I wonder if you have ever felt, in some part, the same way this person felt? You had offered to open up to someone else, probably within the church, and in the process, instead of feeling the enormous weight of the sin being lifted from off of your shoulders, you immediately felt greater condemnation from the person with whom you were speaking? If that is the case, I am sorry for your experience, and I hope that you will not let this singular event discourage you from following God’s commands – to confess. Does this mean that we should, like Catholic parishioners, go to a confessional booth and confess to a priest? Not at all. Likewise, it does not mean that you should go about airing all of your “dirty laundry” to anyone and everyone.
Instead, James offers that we should confess our sins one to another and we shall be healed, which I believe to be both a physical and spiritual healing. Satan wants us to hold in confession. If we do not speak of the failures of our lives multiple things take place: others do not learn from our mistakes, we remain in a state of guilt (in other words, we feel guilty for that which we have done), and we will live defeated – fearing to bring someone else into the light, because we do not want to be exposed as a “fraud.”

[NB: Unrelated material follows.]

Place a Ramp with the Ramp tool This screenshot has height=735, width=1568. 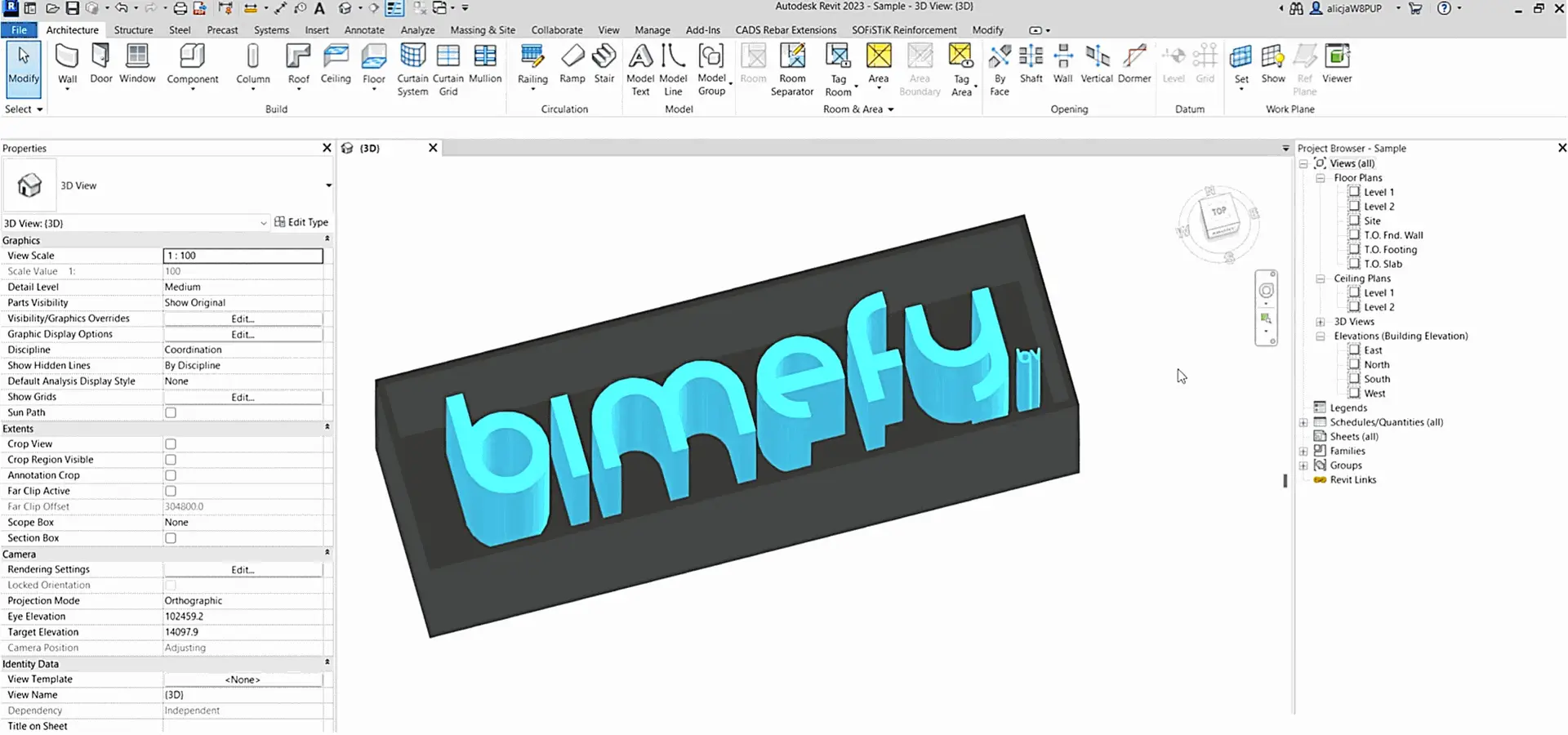pos(572,64)

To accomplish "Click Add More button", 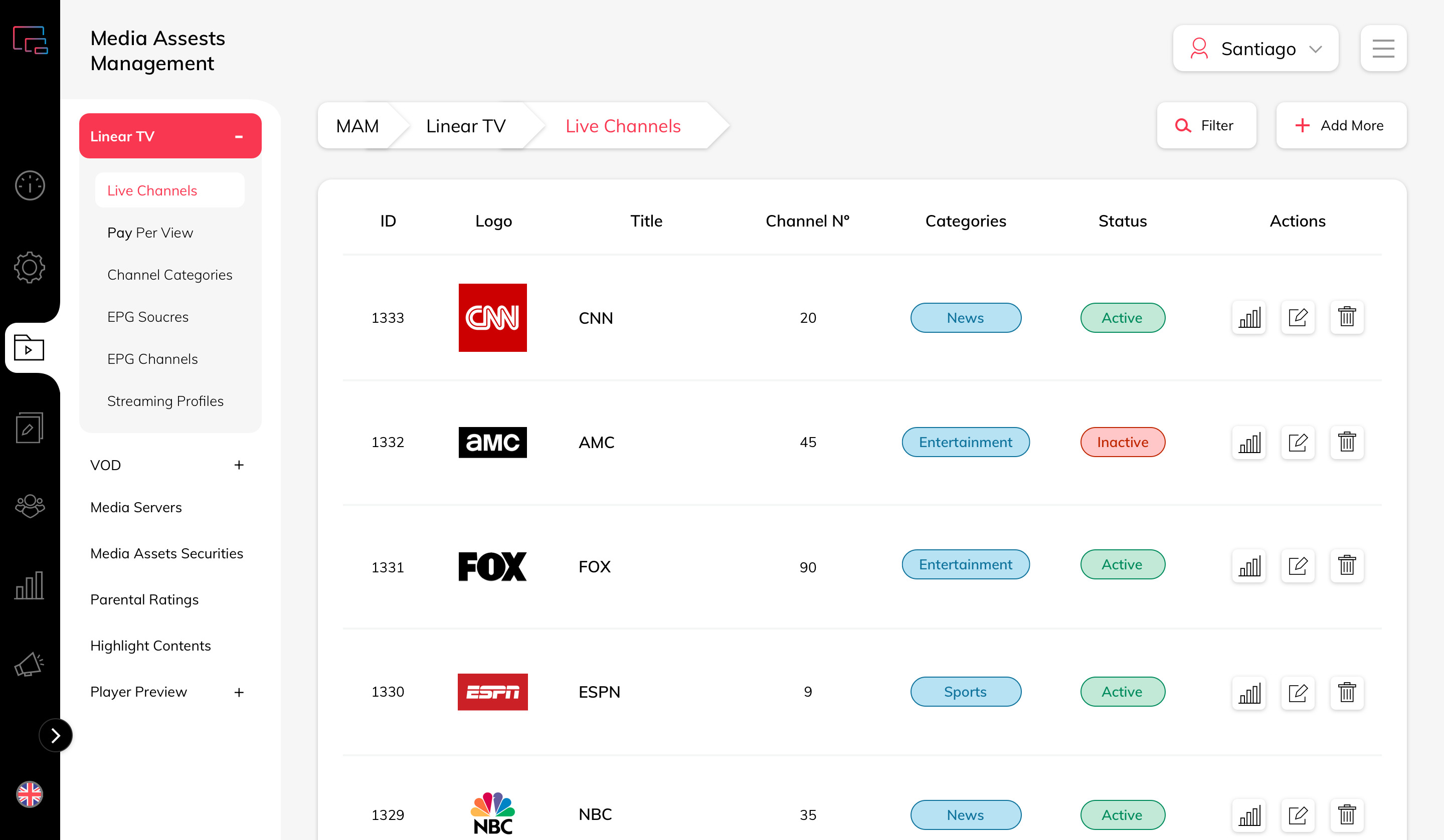I will (x=1341, y=125).
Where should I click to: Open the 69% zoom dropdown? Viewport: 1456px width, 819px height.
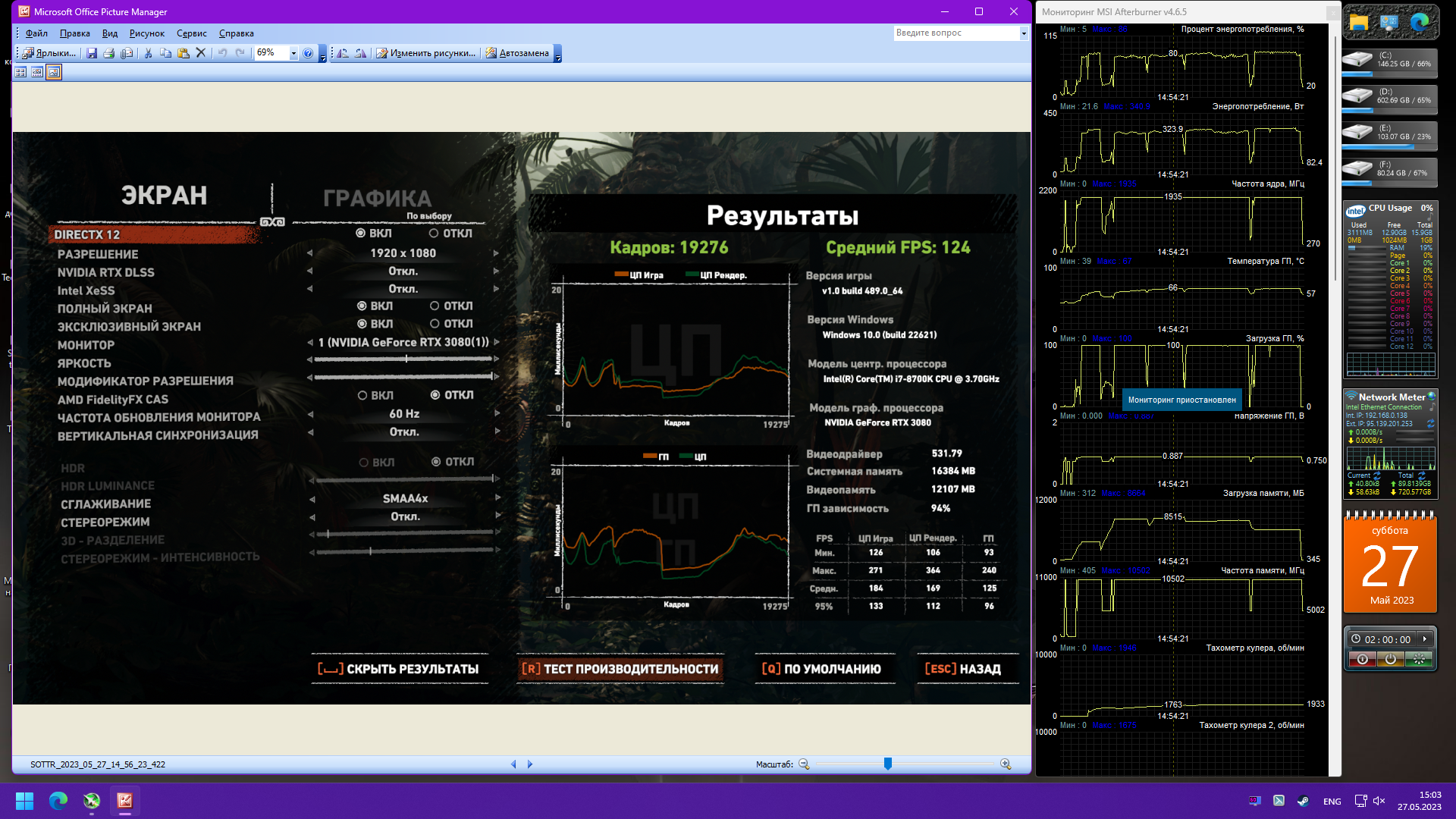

Then there is the other side of the coin as well. Have you ever had someone else confess something to you that you knew what they did to be wrong? In the process, did you offer judgment or mercy in response? If we have received the mercy and grace of God, because of the sacrifice of Jesus Christ on our behalf, surely we can extend the same to someone else who has not wronged us near as badly as we have wronged God. Remember, we need other people in our lives who will both hold our feet to the flames to follow Jesus, regardless of what feels best, while also extending mercy, because they too have been offered the same pardon by Jesus. Are you accountable to anyone else? If not, and you think you do not need one, are you looking in a mirror and seeing a perfect person reflecting back at you? If so, it is a carnival mirror… the image is distorted… you are not perfect… you need help in this life.